Researchers at DeepMind staged a machine-versus-man Go contest in October, at the company’s offices in London:
The DeepMind system, dubbed AlphaGo, matched its artificial wits against Fan Hui, Europe’s reigning Go champion, and the AI system went undefeated in five games witnessed by an editor from the journal Nature and an arbiter representing the British Go Federation. “It was one of the most exciting moments in my career, both as a researcher and as an editor,” the Nature editor, Dr. Tanguy Chouard, said during a conference call with reporters on Tuesday.
This morning, Nature published a paper describing DeepMind’s system, which makes clever use of, among other techniques, an increasingly important AI technology called deep learning. Using a vast collection of Go moves from expert players — about 30 million moves in total — DeepMind researchers trained their system to play Go on its own. But this was merely a first step. In theory, such training only produces a system as good as the best humans. To beat the best, the researchers then matched their system against itself. This allowed them to generate a new collection of moves they could then use to train a new AI player that could top a grandmaster.
“The most significant aspect of all this…is that AlphaGo isn’t just an expert system, built with handcrafted rules,” says Demis Hassabis, who oversees DeepMind. “Instead, it uses general machine-learning techniques how to win at Go.”
[...]
“Go is implicit. It’s all pattern matching,” says Hassabis. “But that’s what deep learning does very well.”
[...]
At DeepMind and Edinburgh and Facebook, researchers hoped neural networks could master Go by “looking” at board positions, much like a human plays. As Facebook showed in a recent research paper, the technique works quite well. By pairing deep learning and the Monte Carlo Tree method, Facebook beat some human players — though not Crazystone and other top creations.
But DeepMind pushes this idea much further. After training on 30 million human moves, a DeepMind neural net could predict the next human move about 57 percent of the time — an impressive number (the previous record was 44 percent).
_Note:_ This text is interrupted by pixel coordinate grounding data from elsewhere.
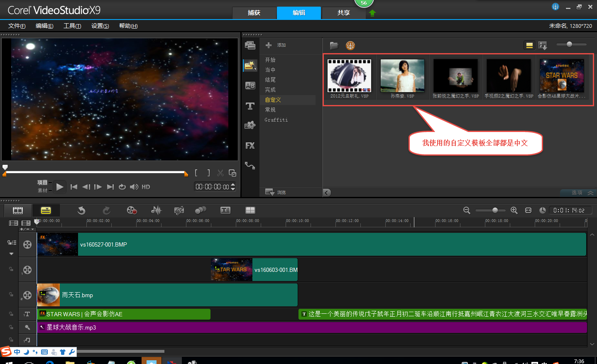Expand the overlay tracks disclosure triangle
Image resolution: width=597 pixels, height=364 pixels.
[11, 254]
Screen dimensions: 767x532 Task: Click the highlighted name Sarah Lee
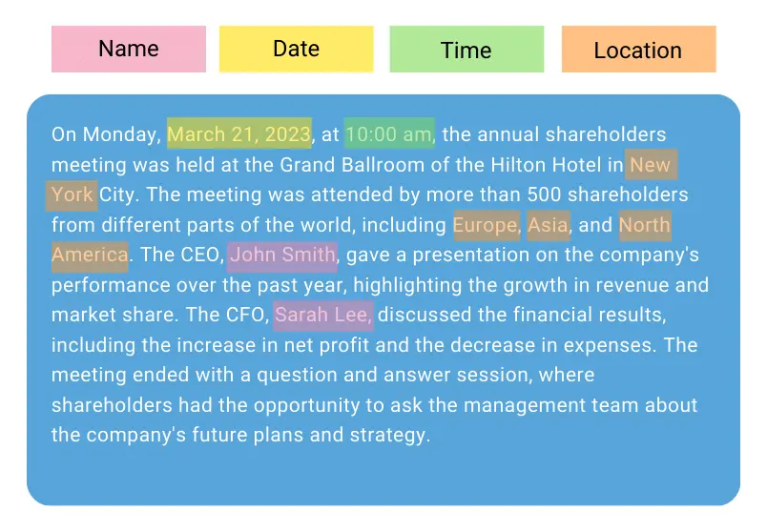tap(323, 315)

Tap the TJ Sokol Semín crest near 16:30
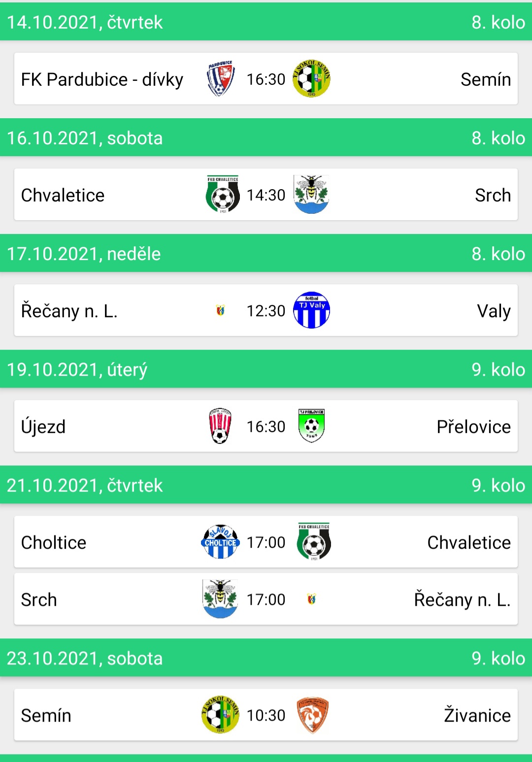(x=311, y=79)
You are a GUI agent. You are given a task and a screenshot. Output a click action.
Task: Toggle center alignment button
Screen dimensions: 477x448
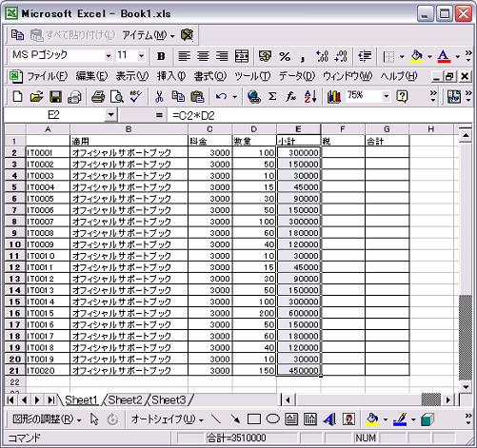click(203, 56)
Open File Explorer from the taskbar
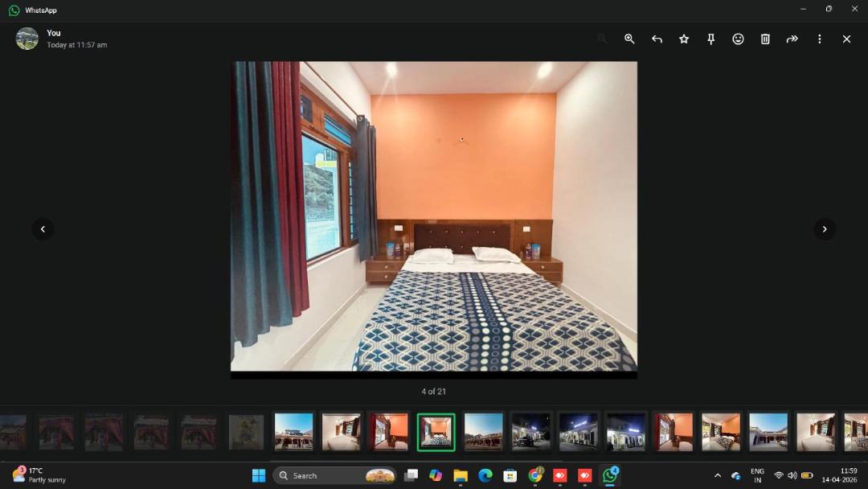 pos(460,475)

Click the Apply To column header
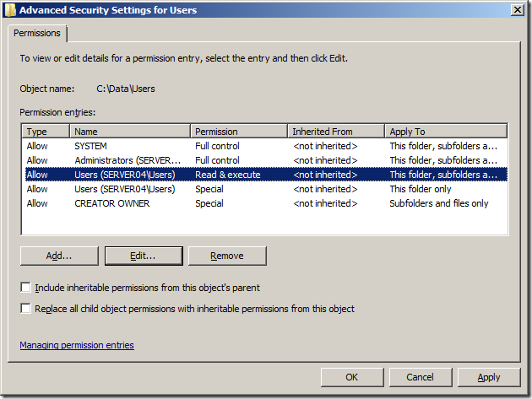445,132
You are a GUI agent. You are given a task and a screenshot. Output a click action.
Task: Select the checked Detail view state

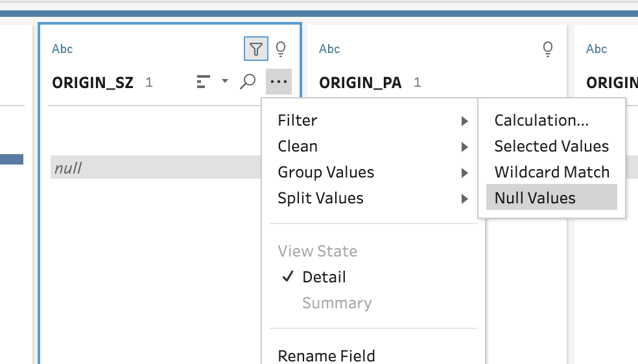click(x=324, y=277)
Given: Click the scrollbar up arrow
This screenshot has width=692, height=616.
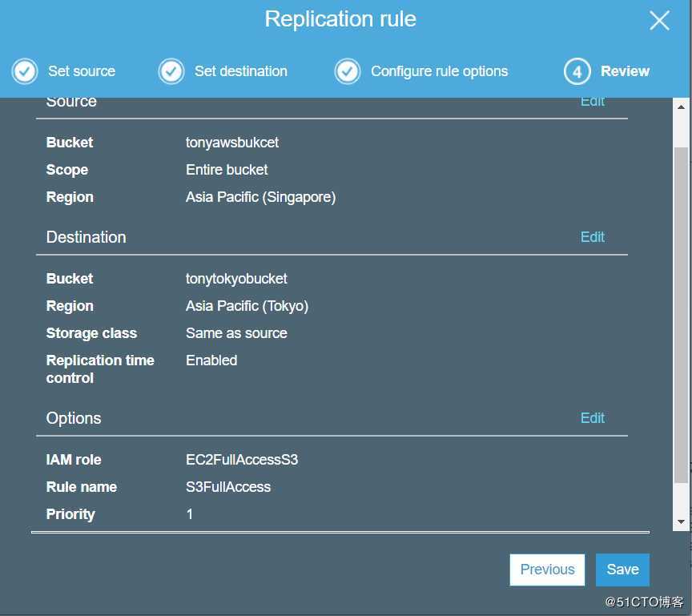Looking at the screenshot, I should click(682, 107).
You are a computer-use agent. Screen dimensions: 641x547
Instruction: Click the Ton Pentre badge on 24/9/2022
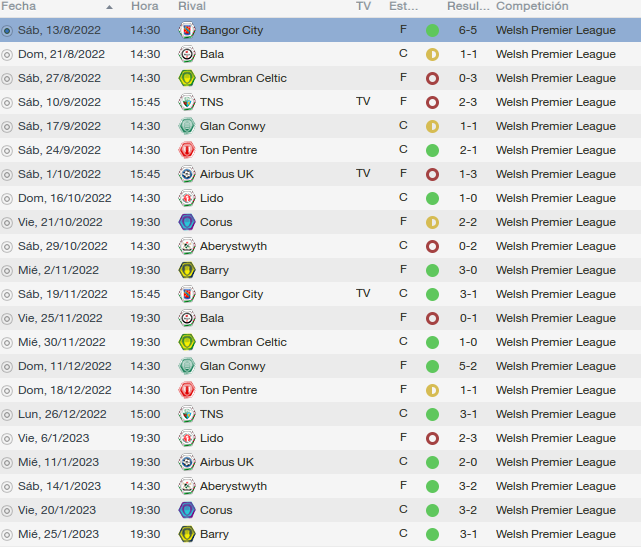pos(187,150)
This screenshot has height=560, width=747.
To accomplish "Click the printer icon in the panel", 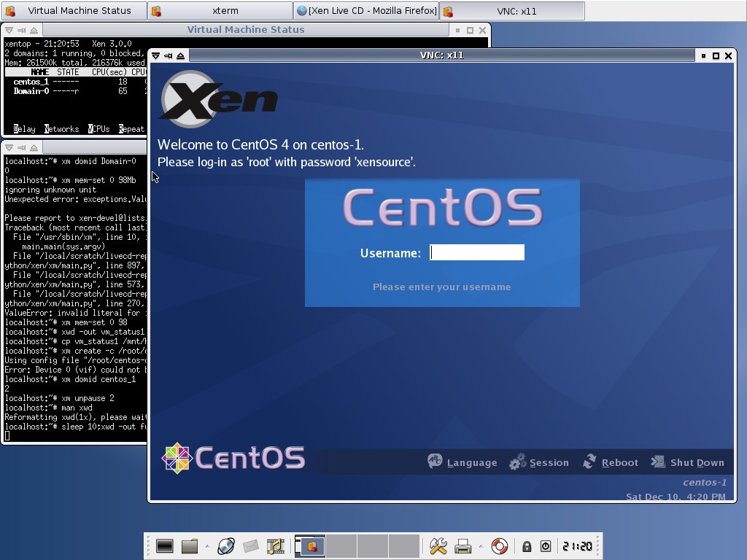I will 462,545.
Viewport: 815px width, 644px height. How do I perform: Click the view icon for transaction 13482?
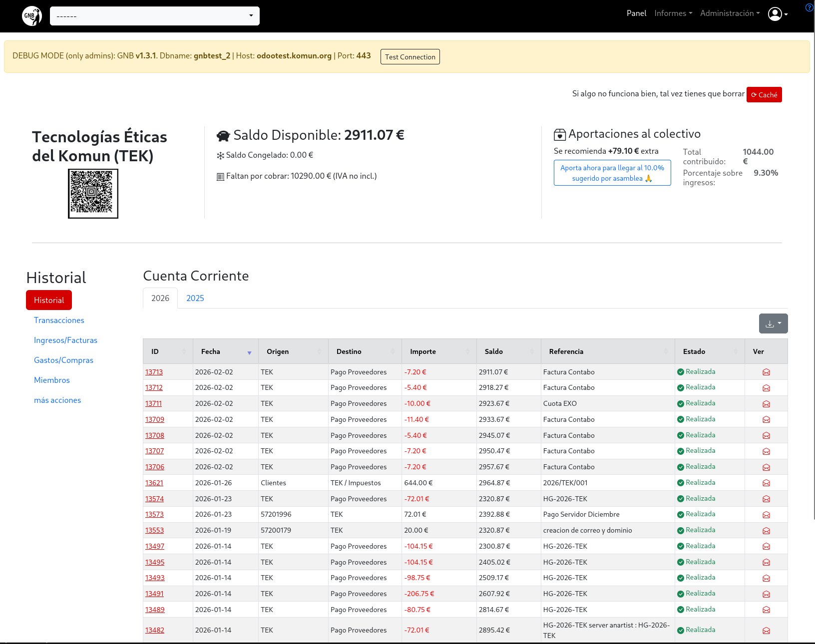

Then Hassabis and team matched this neural net against slightly different versions of itself through what’s called reinforcement learning. Essentially, as the neural nets play each other, the system tracks which move brings the most reward — the most territory on the board. Over time, it gets better and better at recognizing which moves will work and which won’t.
“AlphaGo learned to discover new strategies for itself, by playing millions of games between its neural networks, against themselves, and gradually improving,” says DeepMind researcher David Silver.
According to Silver, this allowed AlphaGo to top other Go-playing AI systems, including Crazystone. Then the researchers fed the results into a second neural network. Grabbing the moves suggested by the first, it uses many of the same techniques to look ahead to the result of each move. This is similar to what older systems like Deep Blue would do with chess, except that the system is learning as it goes along, as it analyzes more data — not exploring every possible outcome through brute force. In this way, AlphaGo learned to beat not only existing AI programs but a top human as well.